Kubernetes
Architecture

Architecture Decisions

  • Secuirty - AWS Certificate Manager was used to encrypt traffic from the client to the Application Load Balancer. A self-signed certificate was used to encrypt traffic from the ALB to the Istio Gateway Ingress. For all traffic inside the cluster, I used Istio's built-in Mutual TLS between all services.
  • Metrics Collecting - Prometheus scrapes metrics from Kubernetes, Grafana, Istio, Jenkins and Itself
  • Storage - AWS EBS volumes were attached to Grafana, Prometheus Server and Prometheus Alert Manager
  • Credentials - External Secrets was used to retreive Grafana Admin Credentials from AWS Secrets Manager
  • Ingress - Root URL had to be changed for Grafana, Prometheus, Kiali and Argo CD to kubernetes.patrick-cloud.com/{service}/
    • https://kubernetes.patrick-cloud.com/grafana/ --> Grafana
    • https://kubernetes.patrick-cloud.com/prometheus/ --> Prometheus
    • https://kubernetes.patrick-cloud.com/kiali/ --> Kiali
    • https://kubernetes.patrick-cloud.com/argocd/ --> Argo CD
    • https://kubernetes.patrick-cloud.com/dbt-docs/ --> dbt Docs
    • https://kubernetes.patrick-cloud.com/game-2048/ --> 2048 Game
  • Service Accounts - A Cloudwatch service account was attached to the Grafana pod so it could retreive metrics from AWS Cloudwatch

Consoles

  • Grafana - Open-source platform for data visualization and monitoring
  • Kiali - Console for the Istio Service Mesh
  • Prometheus - Open-source tool that collects metrics from infrastructure and applications and stores them in a time-series database
  • Argocd - Declarative continuous delivery tool for Kubernetes
  • dbt Docs - Documentation website for the SQL Warehouse within Databricks
  • 2048 Game - I used a publicly available image to deploy a fun game

Services I used

Istio

Istio is an open-source service mesh platform that helps organizations manage, secure, and connect microservices. Here are the reasons why I used it.

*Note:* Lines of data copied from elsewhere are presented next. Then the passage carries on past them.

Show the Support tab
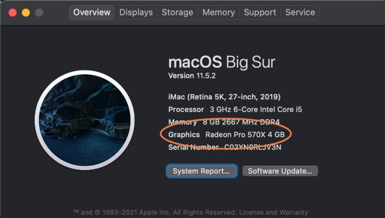Screen dimensions: 385x218 260,12
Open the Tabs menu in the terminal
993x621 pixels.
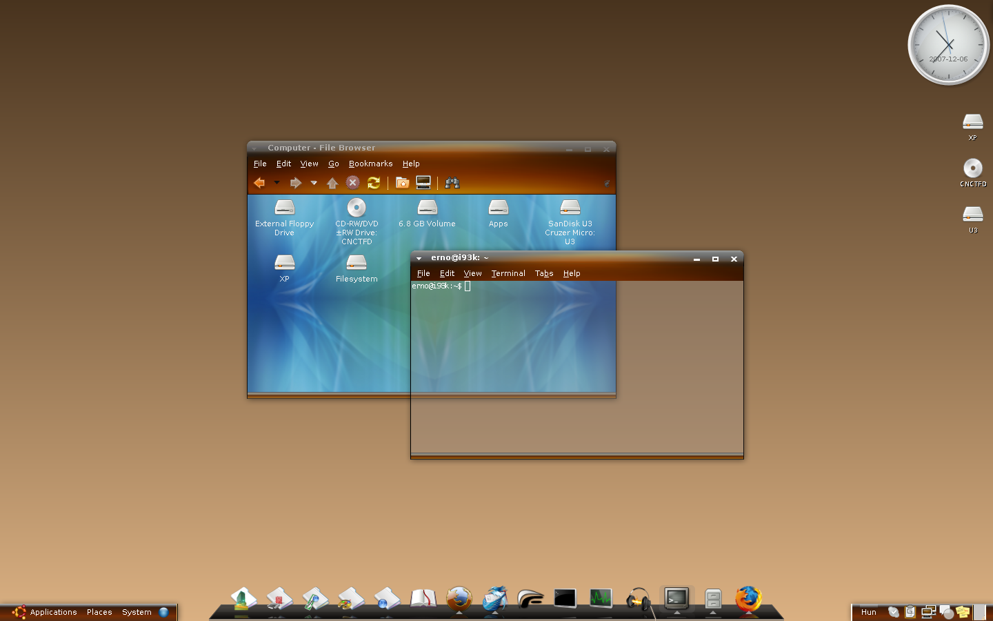click(544, 273)

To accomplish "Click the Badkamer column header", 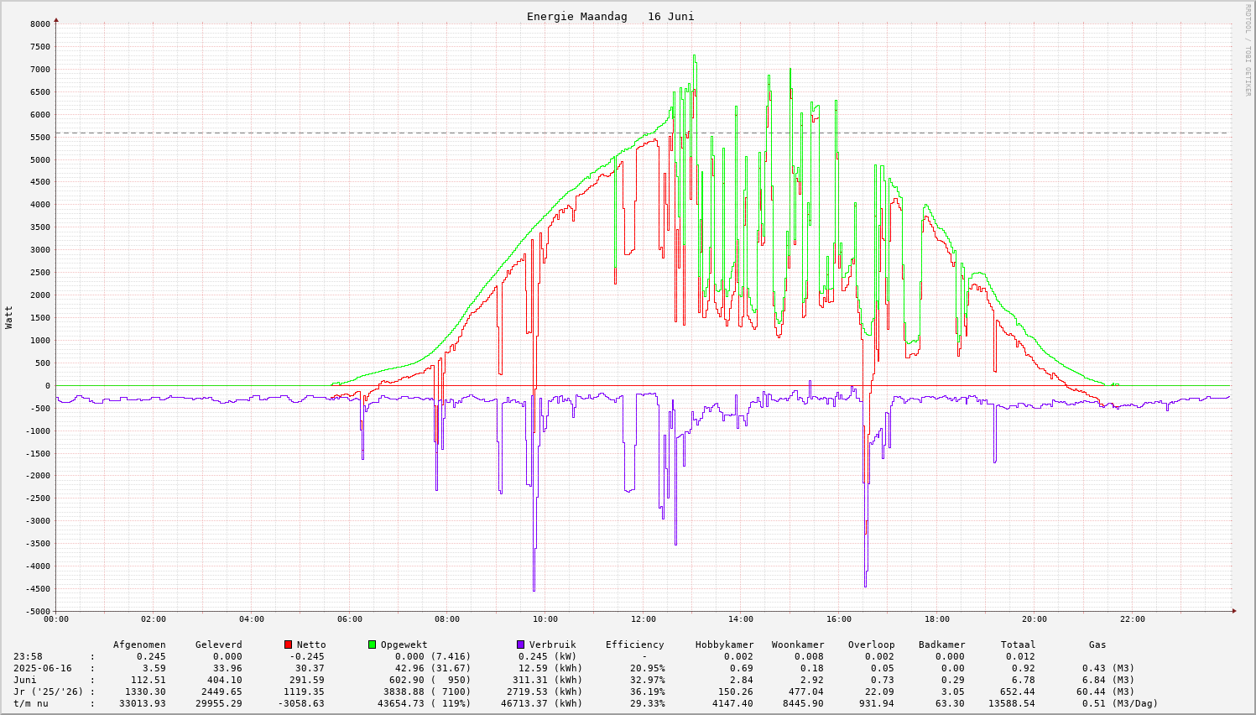I will [x=941, y=645].
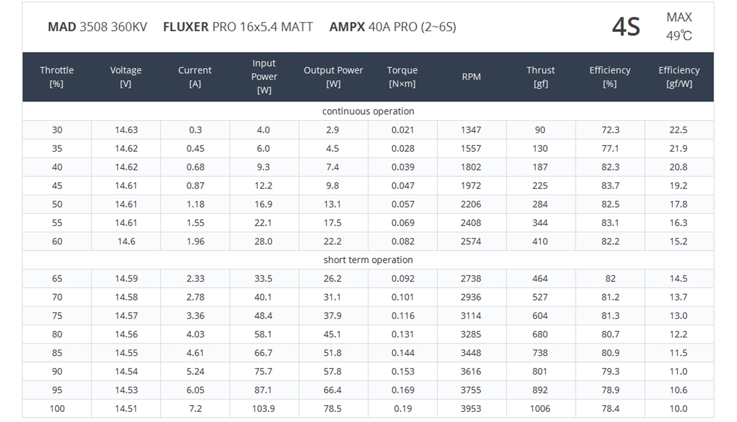737x422 pixels.
Task: Select the RPM column header
Action: pyautogui.click(x=471, y=77)

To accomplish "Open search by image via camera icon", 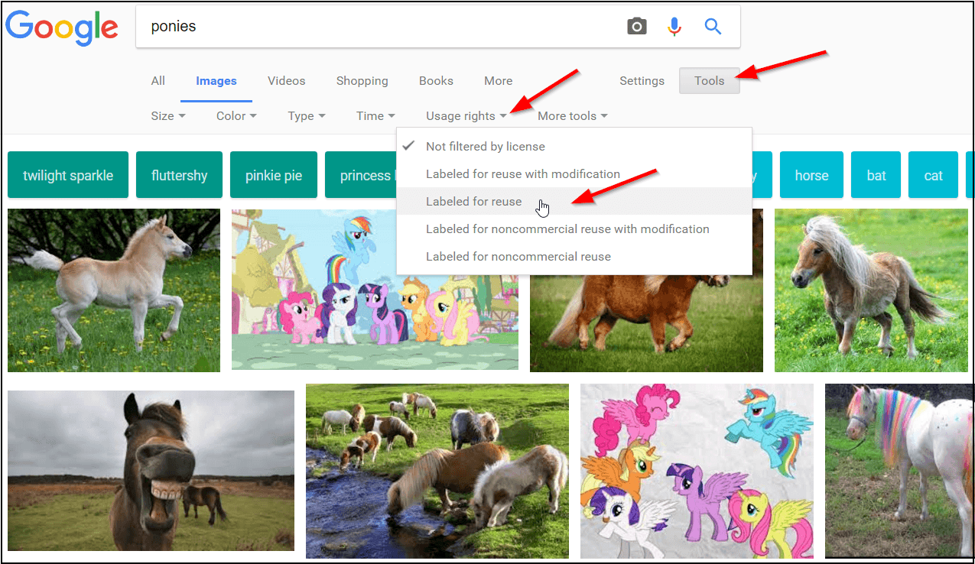I will click(637, 25).
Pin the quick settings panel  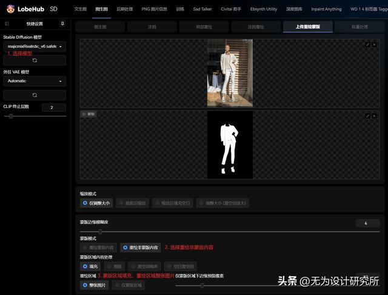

  • Security capabilities - I used Mutual TLS to secures service-to-service communication for all traffic on the service mesh. Istio provides a key management system to automate key and certificate generation, distribution, and rotation. Also, Istio is compatible with OpenID Connect providers like AuthO and Goolgle Auth so I can incoporate them later if needed
  • Observability - I used Kiali for a dashboard to vizualize the pods and services across the service mesh.
  • Traffic management - I used the Gateway as an ingress for all incoming traffic into the Kubernetes cluster. Istio’s traffic routing rules let you easily control the flow of traffic and API calls between services. Istio simplifies configuration of service-level properties like circuit breakers, timeouts, and retries, and makes it easy to set up important tasks like A/B testing, canary deployments, and staged rollouts with percentage-based traffic splits.
  • More info on the Istio Service Mesh here
Other Solution looked at - Linkerd

Istio seemed to be a more all-inclusive and simpler solution. Linkerd did not support Ingresses like Istio did. Istio egress was much simpler with Gateways and Virtual Service objects compared to DNS and Delegation Tables. The big downside I see is that Istio is a much more heavyweight solution.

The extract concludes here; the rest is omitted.